When one is feeling depressed and anxious, the following is a grounding skill one can use to be more mindful at the moment and to experience positive distraction until strong negative emotions pass, as to reduce the possibility of impulsive reactions as impulsive reactions are not normally effective responses:
This grounding exercise is adapted from Dialectical Behavioral Therapy (DBT). You have probably heard or read about keeping a gratitude journal such as writing down 5 things you are grateful for. Here is a form of gratitude exercise that expands on this concept based on DBT. Using the GLAD technique you would write down:
G for Gratitude: List five things you are grateful for, from the small pleasures of daily living (that first cup of coffee or warm tea, surprisingly nice weather at the verge of winter, completing a task off your to-do list) to big accomplishments or milestones in life that you are truly grateful for. If you are struggling with this part of the exercise, think of all that is going well in your life and imagine having to go without it, even the coffee or a comfortable bed to sleep in every night.
L for Learned: What have you learned today about yourself, your feelings, others, and the world around you? What experience or situation that happened today helped you expand on your sense of self and others around you? What have you learned in general that you did not know or were unaware of yesterday? What will you, or can you, do with this new information?
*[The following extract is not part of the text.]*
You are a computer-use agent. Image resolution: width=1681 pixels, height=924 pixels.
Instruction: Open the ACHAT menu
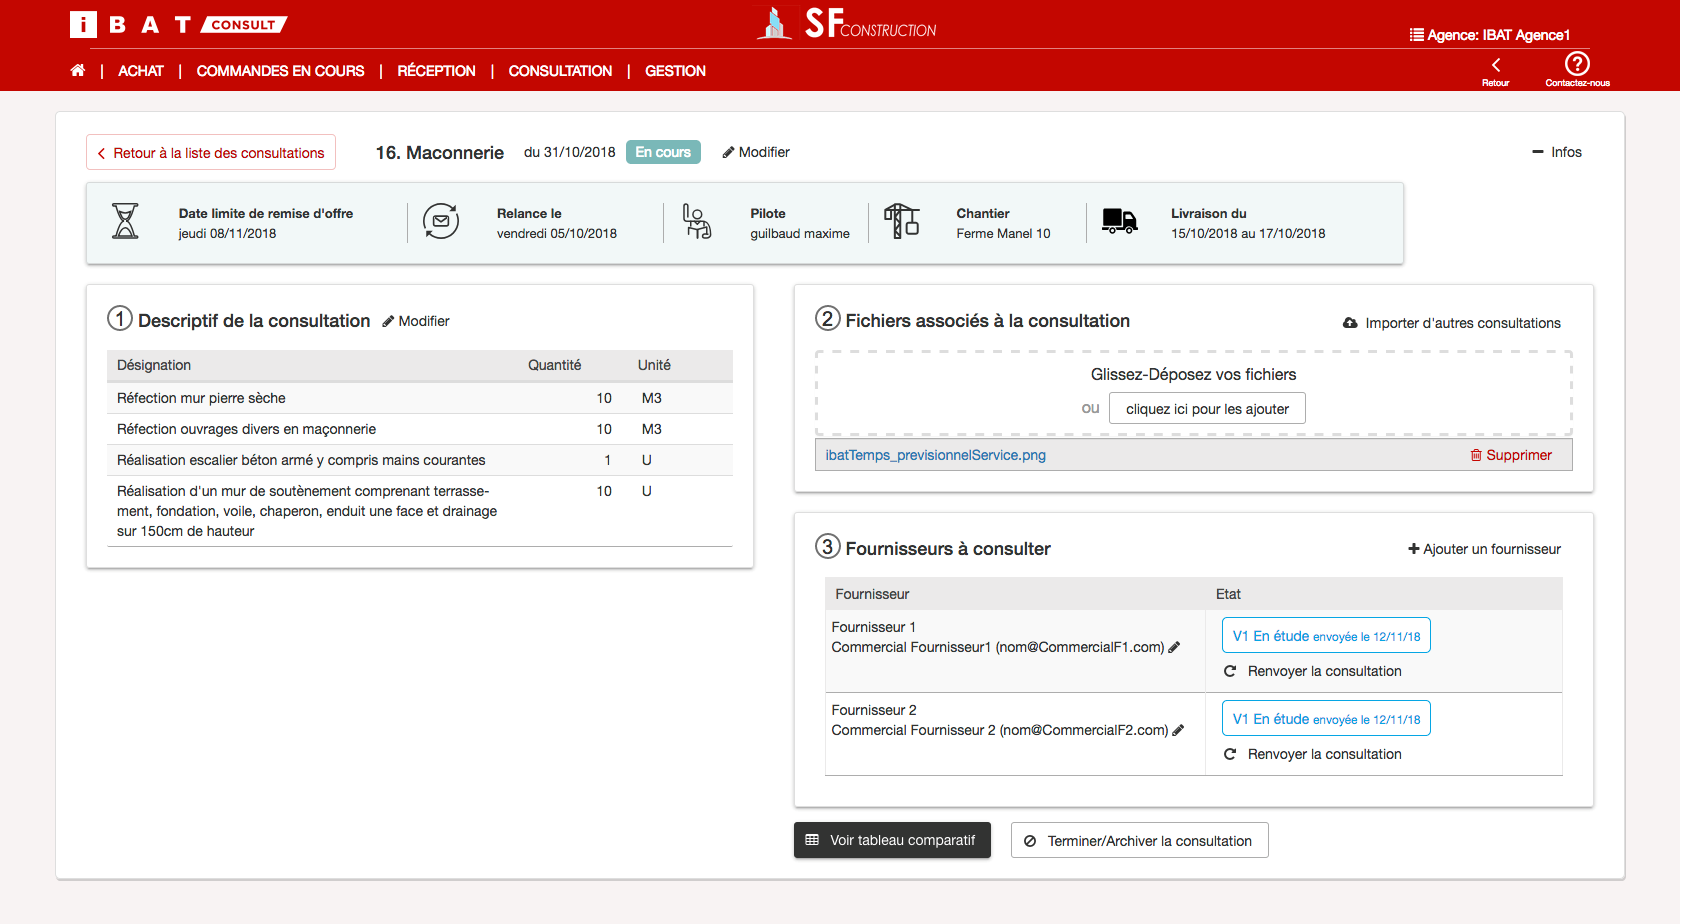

A for Accomplishment: What do you consider as your big and small accomplishments today? Even checking off a task on your to-do list is an accomplishment, such as finishing up a household chore, or taking the time to really listen to a child or friend with your full attention. Empathy is an accomplishment in this very busy, noisy world!
D for Delight: What brought you delight today? Did you see a red robin in your backyard, or did you take the time to enjoy your lunch rather than rushing to eat to run to the next task at work, or were you able to take the time to decorate your home for the holidays (if you prefer so) just the way you imagined it this time of the year?
Practice this technique each evening, or at least three times a week, and see if you are able to feel better overall, more hopeful about your ability to manage your emotions, and enjoy life a bit more on a daily basis.